Medtronic Tests Stent for Erectile Dysfunction

Medtronic Inc, a manufacturer of pacemakers, heart stents and spine products, has developed a device to tackle another common health problem: erectile dysfunction.

The medical device maker said it completed an initial feasibility study of 30 men, average age of 60, who suffered from erectile dysfunction (ED). After three months the results were promising, the company said.

The stent—a tiny wire mesh tube similar to those used to prop open heart arteries—was placed in the internal pudendal artery, which supplies blood to the penis.

The stent was delivered using a catheter threaded up to the pelvis, where the pudendal artery is located. It was placed in the artery, opening the vessel and allowing for better blood flow.

"ED is largely a vascular disease and that's why Medtronic was interested in this," said Dr.

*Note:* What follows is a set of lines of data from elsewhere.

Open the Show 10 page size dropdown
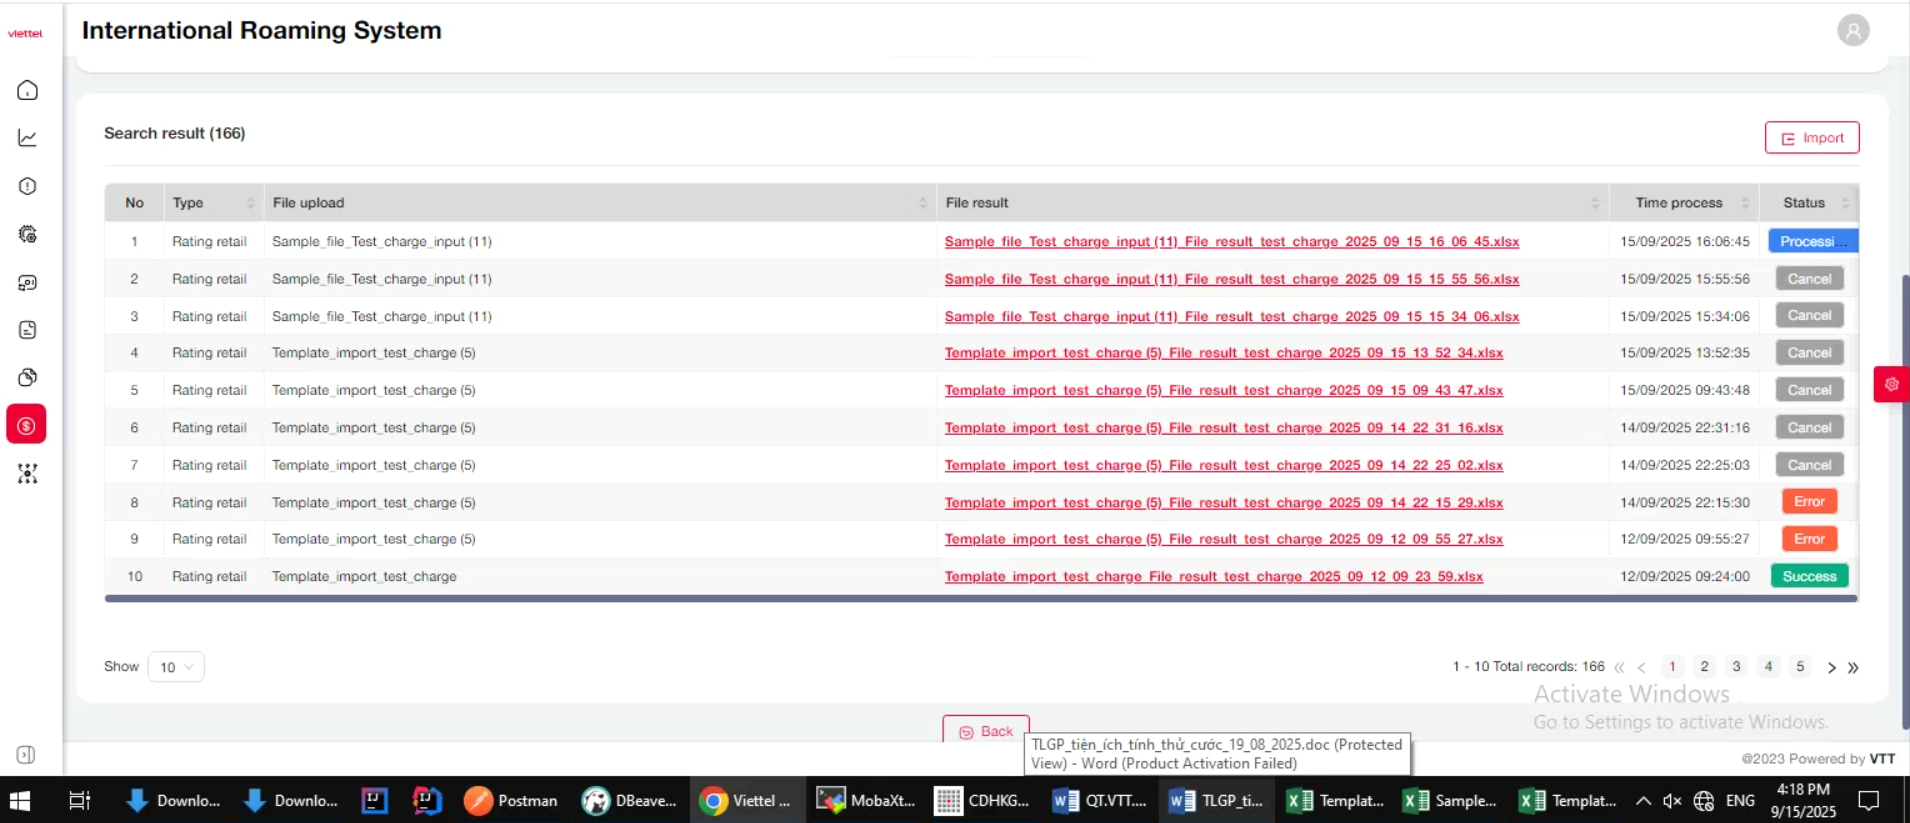click(176, 667)
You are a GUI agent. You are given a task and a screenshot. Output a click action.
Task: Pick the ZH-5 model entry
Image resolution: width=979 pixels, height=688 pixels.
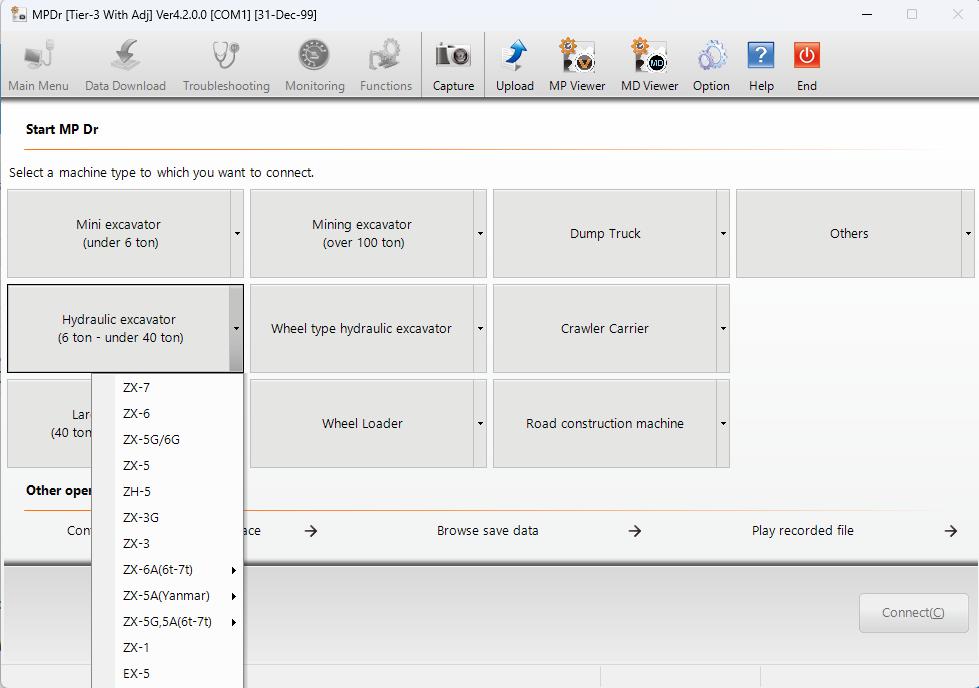(x=137, y=492)
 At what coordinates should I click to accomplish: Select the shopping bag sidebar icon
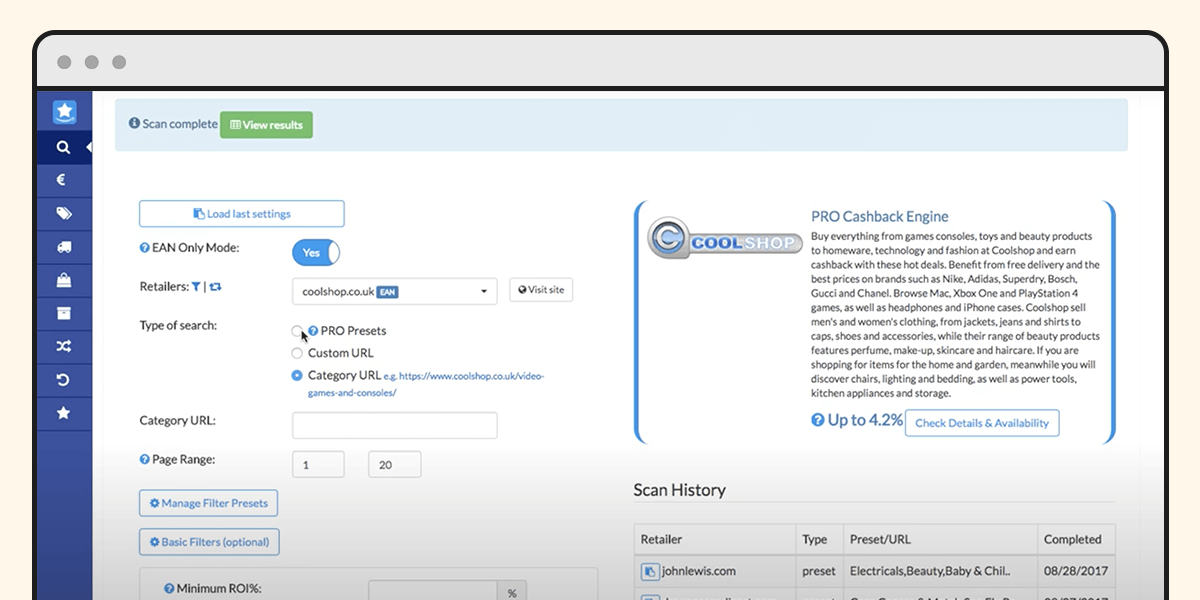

Jason Rogers of UC Davis Medical Center, one of the researchers of the company-sponsored trial.

There are an estimated 30 million men in the United States who have ED and 300 million worldwide.

Rogers said up to 50 percent of men discontinue drug therapy—which includes Viagra, Levitra and Cialis—either because it did not work or because they could not tolerate side effects, including lowering of blood pressure.

He also noted that men who take certain drugs for heart disease cannot use the popular pills.

"There's a real unmet clinical need," Rogers said.

Initial findings showed two-thirds of men who underwent the 1- to 2-hour procedure improved by at least 4 points on the 30-point Internal Index of Erectile Dysfunction scale, he said.

There were no adverse events reported up to three months later, but Rogers acknowledged that risks may become evident much later.

"This is still investigational and requires more research. It is the inception of an entirely new way of treating ED that has never been seen before," he said.

Rogers said it could be several years before Medtronic undertakes a much larger late-stage trial.
Medtronic shares gained 2.3 percent to close at $33.64 on Wednesday.